Il giornalismo d’inchiesta è divenuto, paradossalmente, una scheggia impazzita del sistema. Una scheggia che va controllata, messa a tacere, silenziata, intimidita. Perché nel grande silenzio che contraddistingue questo periodo storico in cui, come in un gioco di specchi, troppe voci si affastellano sino a creare un immenso vuoto di contenuti, un vuoto comunicativo, la libertà di pensiero e la libertà di informazione sono divenute più che mai pericolose. Insidiose.

Chi tocca i fili muore. Se va bene, viene intimidito. Chi esce dal sistema – chi cerca di costruire o mostrare un sistema alternativo – va silenziato. Poiché lo status quo non ammette il dissenso.

Vecchia storia, vecchia come il mondo eppure attualissima.

Per questo l’attentato ai danni di Ranucci è un monito a una società silente, assuefatta alla violenza e al sopruso. Una società nella quale vigono “regole” che hanno scalzato le precedenti, guadagnate con tempo e fatica. Una società nella quale il libero confronto è tollerato solo nella misura in cui assume i connotati della reciproca offesa sul piano personale.

E allora, nulla quaestio se l’insulto, la diffamazione, l’ingiuria sono i nuovi strumenti del confronto, ma guai a trascenderli concentrandosi sui fatti. Facendo inchiesta. Lavorando esponendosi, mettendoci non solo la firma, ma anche la faccia. Facendolo pacatamente ma con fermezza.

Perché sono i fatti, la calma frutto di un lungo lavoro preparatorio a far paura. Non gli insulti, le reazioni di pancia. E’ quel sorriso beffardo indossato a commento della notizia a segnalare il pericolo, non il ghigno feroce del cane che abbaia ma non morde.

Ranucci, da anni, sistematicamente morde il sistema. Lo fa con con stile, con la (relativa) serenità di chi sta assolvendo al nobile compito di fare informazione.

Per questo Ranucci è pericoloso. Perché è come quei “tre giornali ostili” che Napoleone Bonaparte temeva più di “centomila baionette”.

E’ la stampa, bellezza, verrebbe da dire parafrasando il Bogart de “L’ultima minaccia”. Solo che oggi la stampa ha perso credibilità.

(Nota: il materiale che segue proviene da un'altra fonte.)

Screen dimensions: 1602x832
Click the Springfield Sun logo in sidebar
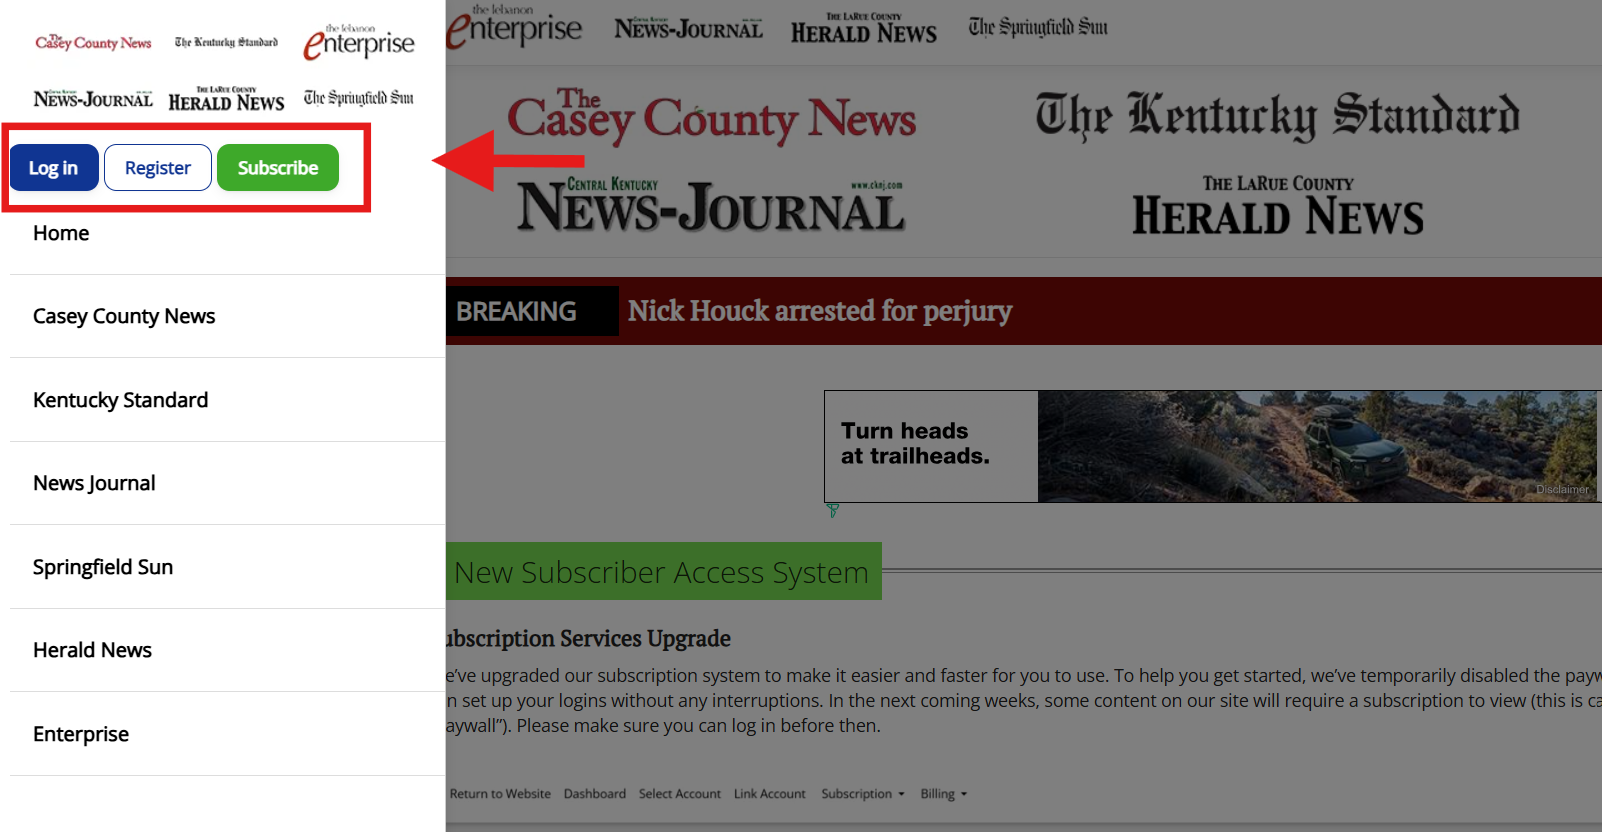click(359, 97)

Inseguendo i social, inseguendo il “click”, lo scandalo facile, la notizia innocua che genera al massimo il “flame” o la “shitstorm” sui social media, la stampa ha, in larga parte, abdicato al suo ruolo primario. E lo ha fatto nel momento peggiore. Nel momento in cui con maggiore urgenza si avvertiva la necessità di un presidio stabile, fermo e irremovibile in grado di contrastare la proliferazione di false notizia e l’avverarsi della profezia di Umberto Eco.

Lo ha fatto, lo sta facendo, in un contesto storico (un ricorso storico, in verità) nel quale le ombre si allungano e la luce si affievolisce. Un periodo storico e sociale in cui cresce la rabbia, lo scontento, il malessere generale, alimentato e pasciuto dal peggioramento delle condizioni di vita di milioni di persone e famiglie. Condizioni economiche e sociali che mostrano tutti i limiti del sistema consumistico che abbiamo cullato e cresciuto in grembo per decenni.

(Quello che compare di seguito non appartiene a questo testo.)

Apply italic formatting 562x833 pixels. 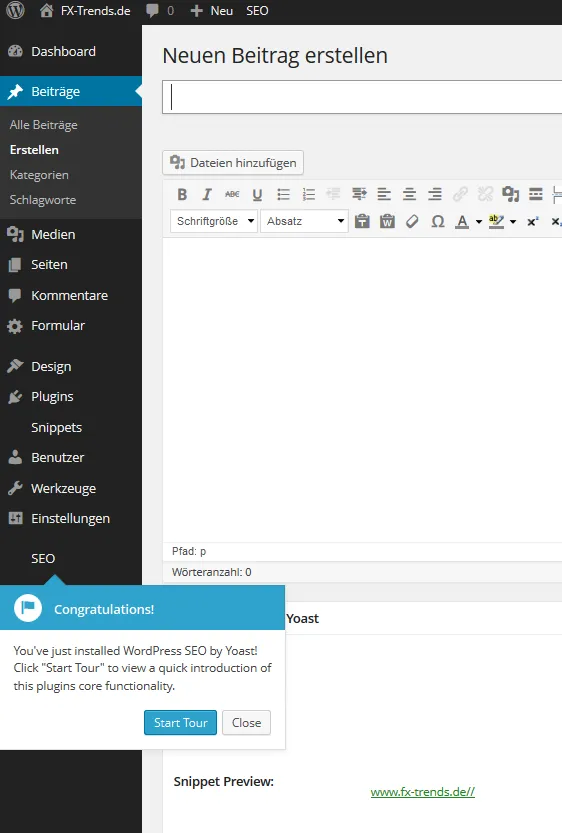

E laddove aumentano le difficoltà quotidiane, laddove lo Stato non arriva a sopperire e supportare, fermenta l’humus dell’odio. Monta la rabbia sociale. Si rafforza l’individualismo; non quello sano, non quella limitata componente individualistica necessaria al raggiungimento della personale realizzazione. Si rafforza l’individualismo dell’uno contro tutti, del tutti contro l’uno.

Si crea il substrato che induce al sonno della ragione che a sua volta genera mostri. Terrorismo, mafia, autoritarismo, germogliano da questo humus. Lo hanno sempre fatto. E’ la storia a ricordarcelo, anche se siamo troppo indaffarati a guardare altrove, a fissare uno schermo chiudendoci nelle nostre personali bolle sociali architettate da un algoritmo.

Per tutto questo l’attentato a Ranucci, voce libera e pensiero indipendente, ci tocca tutti. Tocca chi ne apprezza il lavoro, ma tocca anche chi non apprezza la persona, le sue idee e il suo operato. Perché quell’attentato è un segnale ma anche un simbolo. L’effige del mostro che rialza la testa. Alza il livello dello scontro, alimenta quella rabbia sociale che cova ormai a cielo aperto, altro che sotto la brace.

E quanto è accaduto deve indurci a pensare. A ri-pensare il nostro modello societario prima che sia troppo tardi.

Poiché oggi è stato colpito un uomo libero, ma sul tavolo non c’è soltanto la sua di libertà: c’è quella di ciascuno di noi.